Advances in x-ray crystallography and proteomics consortia have led to unprecedented growth in the number of high-quality three-dimensional structures of protein-ligand complexes that can be used in drug design and discovery. Many of these proteins play critical roles in pathways of life-threatening diseases such as HIV, Hepatitis, many kinds of cancer, etc. Attacking such proteins by binding them to small drug-like molecules, ligands, could change their function and inhibit their activities which ultimately lead to therapeutic benefits. The process of finding ligands that bind strongly to the protein of interest involves screening millions of them that vary in structure and physiochemical properties. Determining the binding affinity (BA) of each ligand against the receptor protein in vitro and/or in vivo is a prohibitively expensive process and unpractical for large databases even with the use of high-throughput screening (HTS) approaches. As a result, virtual-screening in silico techniques have emerged in the last two decades to filter large compound databases to manageable selective sets of most promising ligands. Molecular docking (depicted below) is a popular computational approach that “docks” a ligand into the structure of macromolecular target and “scores” its potential complementarity to the binding site by predicting its BA.

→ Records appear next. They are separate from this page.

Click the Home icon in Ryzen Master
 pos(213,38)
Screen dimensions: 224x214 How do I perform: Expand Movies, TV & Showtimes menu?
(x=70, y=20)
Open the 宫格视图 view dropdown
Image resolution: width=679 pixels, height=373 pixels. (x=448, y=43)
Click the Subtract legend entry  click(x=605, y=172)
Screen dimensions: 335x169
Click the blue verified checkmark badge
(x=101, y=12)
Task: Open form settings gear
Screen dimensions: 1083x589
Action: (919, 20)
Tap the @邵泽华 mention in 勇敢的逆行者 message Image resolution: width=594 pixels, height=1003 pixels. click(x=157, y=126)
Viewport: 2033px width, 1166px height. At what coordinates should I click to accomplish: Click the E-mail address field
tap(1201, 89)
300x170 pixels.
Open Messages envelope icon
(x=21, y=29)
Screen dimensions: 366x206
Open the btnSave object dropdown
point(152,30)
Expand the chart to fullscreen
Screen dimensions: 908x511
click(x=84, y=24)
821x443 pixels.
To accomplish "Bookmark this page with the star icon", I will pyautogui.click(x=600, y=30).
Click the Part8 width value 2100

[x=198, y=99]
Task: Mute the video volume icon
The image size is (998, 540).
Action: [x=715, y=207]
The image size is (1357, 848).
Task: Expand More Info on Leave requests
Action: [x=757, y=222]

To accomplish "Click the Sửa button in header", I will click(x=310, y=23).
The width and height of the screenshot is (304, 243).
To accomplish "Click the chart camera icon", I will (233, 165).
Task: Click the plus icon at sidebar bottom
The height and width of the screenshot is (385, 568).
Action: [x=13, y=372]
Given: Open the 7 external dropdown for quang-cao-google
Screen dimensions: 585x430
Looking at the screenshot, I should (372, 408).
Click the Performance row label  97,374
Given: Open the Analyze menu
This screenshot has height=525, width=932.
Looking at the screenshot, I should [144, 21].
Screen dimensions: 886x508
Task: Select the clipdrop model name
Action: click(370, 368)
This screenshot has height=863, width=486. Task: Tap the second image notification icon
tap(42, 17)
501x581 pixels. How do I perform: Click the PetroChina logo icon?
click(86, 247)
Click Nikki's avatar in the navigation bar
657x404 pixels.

Accurately predicting the BAs of large sets of protein-ligand complexes efficiently is a key challenge in computational biomolecular science, with applications in drug discovery, chemical biology, and structural biology. Since a scoring function (SF) is used to score, rank, and identify potential drug leads, the fidelity with which it predicts the affinity of a ligand candidate for a protein’s binding site has a significant bearing on the accuracy of virtual screening. Despite intense efforts in developing conventional SFs, which are either force-field based, knowledge-based, or empirical, their limited scoring and ranking accuracies have been a major roadblock toward cost-effective drug discovery. Therefore, our research explores a range of SFs employing different machine-learning (ML) techniques in conjunction with a variety of physicochemical and geometrical features characterizing protein-ligand complexes. Our approach is to tailor generic cutting-edge ML algorithms (such as Random Forests, Boosted Regression Trees, and SVM) to build specialized SFs that accurately model BA and insightfully describe different useful interactions between proteins and ligands. Our preliminary efforts have resulted in substantially higher accuracies than conventional SFs used in main stream commercial docking tools. We find that the best performing ML SF has a predictive accuracy of 0.809 in terms of Pearson correlation coefficient between predicted and measured BA compared to 0.644 achieved by a state-of-the-art conventional SF on the core test set of PDBbind benchmark.
In addition, we are also interested in developing a consensus scoring scheme based on our ML and others’ SFs that dynamically selects a subset of SFs from a larger pool based on the family of the target protein. Ranking millions of ligands accurately against each other is as important a step as reliable scoring, therefore, our research interests also encompasses developing specialized SFs that maximize ranking accuracy explicitly instead of just relying on binding affinity prediction. We also plan to mine large public repositories of proteins-ligands complexes with and without binding affinity data. That is by coupling big-data handling strategies with supervised and unsupervised learning approaches to construct even more accurate SFs.